Stakeholders resolve to end teenage pregnancy, child marriage in Bongo

teenage pregnancy
Teenage pregnancy

Teenage pregnancy and child marriage continue to be major development issues in Bongo District of the Upper East Region leading to school dropouts and deepening the poverty cycle among families.

As a result, stakeholders in the district have resolved to work together to intensify sensitisation among communities, on the effects of teenage pregnancy and child marriage on the growth and development of the young people and to equip them with knowledge on sexual and reproductive health rights.

They have also expressed their commitment to work with relevant institutions including the Bongo District Assembly and traditional authorities among others to institute community conventions to complement existing laws to regulate social functions.

The stakeholders including assembly members, traditional authorities, and opinion leaders from six electoral areas made the commitment in Bongo at a stakeholder engagement on ending child marriage and promoting sexual and reproductive health education.

It was organised by Purim African Youth Development Platform (PAYDP), a Non-Governmental Organisation with funding support from the United Nations Population Fund (UNFPA) and its being implemented in Gowrie, Anafobisi, Bongo-Soe, Dua, Zorko-Goo and Zorko-Kodorogo.

Mr Albert Akanmiim, the Assemblyman for Anafobisi Electoral Area, regretted that after several years of investment into addressing child protection issues, teenage pregnancy and child marriage continued to rise.

He said among other things were the frequent and unregulated social functions such as graduation ceremonies and funerals which had been identified as contributory causes of teenage pregnancies in the district that force them into early marriage.

“Some of these functions start late and run deep into the night and some of these girls take advantage of these and run from home to visit their boyfriends.

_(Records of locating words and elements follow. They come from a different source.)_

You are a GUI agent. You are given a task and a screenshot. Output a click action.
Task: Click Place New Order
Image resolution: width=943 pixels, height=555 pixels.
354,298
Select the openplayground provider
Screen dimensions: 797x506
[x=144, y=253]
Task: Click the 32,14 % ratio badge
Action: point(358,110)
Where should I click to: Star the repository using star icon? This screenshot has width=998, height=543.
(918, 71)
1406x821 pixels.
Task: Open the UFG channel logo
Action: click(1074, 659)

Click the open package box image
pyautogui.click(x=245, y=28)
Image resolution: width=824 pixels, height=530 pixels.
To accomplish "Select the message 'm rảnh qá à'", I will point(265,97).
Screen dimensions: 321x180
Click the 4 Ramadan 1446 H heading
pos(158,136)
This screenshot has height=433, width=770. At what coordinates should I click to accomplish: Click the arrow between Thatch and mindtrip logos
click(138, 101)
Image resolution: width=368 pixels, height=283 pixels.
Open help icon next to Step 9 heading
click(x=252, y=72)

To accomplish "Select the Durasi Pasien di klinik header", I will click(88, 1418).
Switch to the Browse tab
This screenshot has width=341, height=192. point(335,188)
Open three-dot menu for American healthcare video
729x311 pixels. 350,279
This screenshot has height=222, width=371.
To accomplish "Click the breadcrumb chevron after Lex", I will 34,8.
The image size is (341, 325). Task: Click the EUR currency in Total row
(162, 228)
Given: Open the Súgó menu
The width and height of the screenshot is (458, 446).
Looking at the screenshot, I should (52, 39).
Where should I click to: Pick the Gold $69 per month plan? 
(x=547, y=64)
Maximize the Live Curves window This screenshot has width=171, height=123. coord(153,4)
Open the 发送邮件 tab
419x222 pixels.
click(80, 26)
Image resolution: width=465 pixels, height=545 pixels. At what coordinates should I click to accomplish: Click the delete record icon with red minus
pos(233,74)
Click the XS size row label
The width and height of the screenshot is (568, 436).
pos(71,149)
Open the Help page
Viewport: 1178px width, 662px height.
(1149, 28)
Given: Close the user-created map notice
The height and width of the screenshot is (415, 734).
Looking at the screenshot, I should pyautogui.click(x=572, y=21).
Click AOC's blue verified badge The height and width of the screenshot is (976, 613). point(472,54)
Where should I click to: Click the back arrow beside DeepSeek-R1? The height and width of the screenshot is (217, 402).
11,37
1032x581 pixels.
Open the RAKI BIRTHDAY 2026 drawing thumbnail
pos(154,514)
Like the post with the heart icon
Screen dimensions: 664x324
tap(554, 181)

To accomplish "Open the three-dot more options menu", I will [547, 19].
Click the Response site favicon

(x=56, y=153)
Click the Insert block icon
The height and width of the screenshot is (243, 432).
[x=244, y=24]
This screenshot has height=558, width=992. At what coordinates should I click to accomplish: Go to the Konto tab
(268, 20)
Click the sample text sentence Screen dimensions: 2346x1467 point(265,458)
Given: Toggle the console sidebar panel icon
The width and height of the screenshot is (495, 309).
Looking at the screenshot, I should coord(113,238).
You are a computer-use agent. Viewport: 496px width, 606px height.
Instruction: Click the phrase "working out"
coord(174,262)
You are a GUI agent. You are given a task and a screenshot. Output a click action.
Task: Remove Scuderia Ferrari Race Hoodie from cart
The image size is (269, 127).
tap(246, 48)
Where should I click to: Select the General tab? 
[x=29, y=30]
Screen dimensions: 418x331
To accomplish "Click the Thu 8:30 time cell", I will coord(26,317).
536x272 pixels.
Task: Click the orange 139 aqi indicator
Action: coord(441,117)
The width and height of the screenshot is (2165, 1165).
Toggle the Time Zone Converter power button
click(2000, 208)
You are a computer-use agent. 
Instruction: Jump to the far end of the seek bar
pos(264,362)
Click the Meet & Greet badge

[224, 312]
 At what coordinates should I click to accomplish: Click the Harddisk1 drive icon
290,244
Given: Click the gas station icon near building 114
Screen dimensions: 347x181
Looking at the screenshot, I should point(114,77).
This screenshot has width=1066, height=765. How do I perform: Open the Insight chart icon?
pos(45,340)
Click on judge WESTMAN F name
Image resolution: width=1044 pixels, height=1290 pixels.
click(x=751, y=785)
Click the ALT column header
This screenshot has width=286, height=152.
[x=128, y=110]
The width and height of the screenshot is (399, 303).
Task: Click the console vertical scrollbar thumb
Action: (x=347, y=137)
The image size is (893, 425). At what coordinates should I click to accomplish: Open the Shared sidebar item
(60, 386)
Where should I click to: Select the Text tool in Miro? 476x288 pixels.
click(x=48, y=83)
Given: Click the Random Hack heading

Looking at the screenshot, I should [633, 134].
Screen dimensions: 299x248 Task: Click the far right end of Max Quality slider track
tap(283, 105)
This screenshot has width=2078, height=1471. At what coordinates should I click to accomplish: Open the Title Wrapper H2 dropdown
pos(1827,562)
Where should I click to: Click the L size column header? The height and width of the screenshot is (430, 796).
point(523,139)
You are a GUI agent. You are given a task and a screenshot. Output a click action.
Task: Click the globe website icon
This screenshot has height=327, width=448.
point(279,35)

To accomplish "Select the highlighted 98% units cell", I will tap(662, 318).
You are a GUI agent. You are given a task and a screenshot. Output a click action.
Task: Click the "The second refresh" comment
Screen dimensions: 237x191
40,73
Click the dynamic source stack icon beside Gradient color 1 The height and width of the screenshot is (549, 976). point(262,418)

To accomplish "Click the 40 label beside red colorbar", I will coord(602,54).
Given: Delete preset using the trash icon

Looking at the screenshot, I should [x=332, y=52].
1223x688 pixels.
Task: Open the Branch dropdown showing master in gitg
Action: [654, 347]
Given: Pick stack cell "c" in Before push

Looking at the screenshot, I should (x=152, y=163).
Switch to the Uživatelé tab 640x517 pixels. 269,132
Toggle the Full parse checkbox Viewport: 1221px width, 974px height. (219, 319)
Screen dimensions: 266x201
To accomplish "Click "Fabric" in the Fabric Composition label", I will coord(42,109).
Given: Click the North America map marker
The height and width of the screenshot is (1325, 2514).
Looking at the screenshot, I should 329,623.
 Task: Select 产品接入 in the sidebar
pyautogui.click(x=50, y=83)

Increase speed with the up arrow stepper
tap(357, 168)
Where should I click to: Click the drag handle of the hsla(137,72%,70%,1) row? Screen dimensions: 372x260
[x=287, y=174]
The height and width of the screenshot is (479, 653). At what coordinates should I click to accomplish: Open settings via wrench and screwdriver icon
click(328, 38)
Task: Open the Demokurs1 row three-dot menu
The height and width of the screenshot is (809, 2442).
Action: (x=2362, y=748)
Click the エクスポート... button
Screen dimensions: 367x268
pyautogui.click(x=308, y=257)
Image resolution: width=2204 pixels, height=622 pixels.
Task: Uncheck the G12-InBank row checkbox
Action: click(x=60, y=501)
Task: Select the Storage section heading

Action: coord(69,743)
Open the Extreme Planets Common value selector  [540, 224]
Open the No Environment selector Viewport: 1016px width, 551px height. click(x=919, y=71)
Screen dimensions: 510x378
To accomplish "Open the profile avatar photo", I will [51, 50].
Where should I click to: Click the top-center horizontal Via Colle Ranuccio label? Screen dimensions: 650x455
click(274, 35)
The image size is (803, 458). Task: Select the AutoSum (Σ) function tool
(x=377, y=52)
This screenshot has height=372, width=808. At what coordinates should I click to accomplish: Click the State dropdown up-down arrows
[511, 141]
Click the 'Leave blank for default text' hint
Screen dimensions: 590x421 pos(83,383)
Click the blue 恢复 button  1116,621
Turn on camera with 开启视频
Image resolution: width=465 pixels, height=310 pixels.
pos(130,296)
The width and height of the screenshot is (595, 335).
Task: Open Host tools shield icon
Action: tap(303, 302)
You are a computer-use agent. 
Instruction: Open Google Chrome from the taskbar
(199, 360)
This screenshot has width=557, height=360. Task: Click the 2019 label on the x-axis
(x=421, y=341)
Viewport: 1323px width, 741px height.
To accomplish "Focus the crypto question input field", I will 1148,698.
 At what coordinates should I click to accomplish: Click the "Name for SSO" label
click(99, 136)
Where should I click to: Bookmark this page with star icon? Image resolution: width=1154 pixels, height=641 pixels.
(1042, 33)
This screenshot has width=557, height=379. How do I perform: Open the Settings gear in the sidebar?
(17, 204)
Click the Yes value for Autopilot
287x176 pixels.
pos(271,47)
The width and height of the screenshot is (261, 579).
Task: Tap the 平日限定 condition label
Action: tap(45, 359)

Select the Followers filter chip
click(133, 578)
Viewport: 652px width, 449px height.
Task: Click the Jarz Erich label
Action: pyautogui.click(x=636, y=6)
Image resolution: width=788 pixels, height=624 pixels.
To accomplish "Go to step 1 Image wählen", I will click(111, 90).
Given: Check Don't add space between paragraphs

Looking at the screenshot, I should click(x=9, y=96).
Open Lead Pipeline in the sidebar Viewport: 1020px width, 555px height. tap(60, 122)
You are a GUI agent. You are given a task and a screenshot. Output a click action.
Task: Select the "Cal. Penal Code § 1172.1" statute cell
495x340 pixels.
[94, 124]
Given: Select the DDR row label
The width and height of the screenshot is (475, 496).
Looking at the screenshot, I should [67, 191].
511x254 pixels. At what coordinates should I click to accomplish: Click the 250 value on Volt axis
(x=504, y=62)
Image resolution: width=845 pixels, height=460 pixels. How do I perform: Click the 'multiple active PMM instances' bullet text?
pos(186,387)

So, we are saying that if it is possible, we can review or minimise some of these activities,” he said.

He underscored the need for leaders of the communities to engage trainers of vocational skills to ensure that their programmes did not run into the night and reduce their charges that sometimes push apprentices into giving themselves to men in exchange for financial support.

Madam Rita Abamah, the Bongo District Girl Child Education Officer, Ghana Education Service, said child protection issues such as defilement continued to be on the rise and noted that parental irresponsibility and neglect were a major factors that needed to be addressed.

Mr Francis Achaliwie, the Bongo District Director of the Commission on Human Rights and Justice said there were legal frameworks such as the Criminal Code and the Children Act that could be employed to deal with perpetrators of child abuse such as defiling and rape to deter others.

He urged the District Assembly to formulate bylaws that would regulate activities that gave rise to child exploitation and abuse leading to teenage pregnancy and child marriage.

Ms Millicent Ocloo, the Programmes Officer, PAYDP, noted that the project was aimed at equipping out of school young girls with accurate information on sexual and reproductive health rights to enable them make informed decisions regarding their sexual life.

She said due to teenage pregnancy and child marriage, many young girls abandoned school and travelled down south to do menial jobs which affected their growth and development.

She called for collective efforts from all stakeholders to end child marriage and teenage pregnancy and support young girls to learn a trade to provide economic independence which will prevent them from getting married early.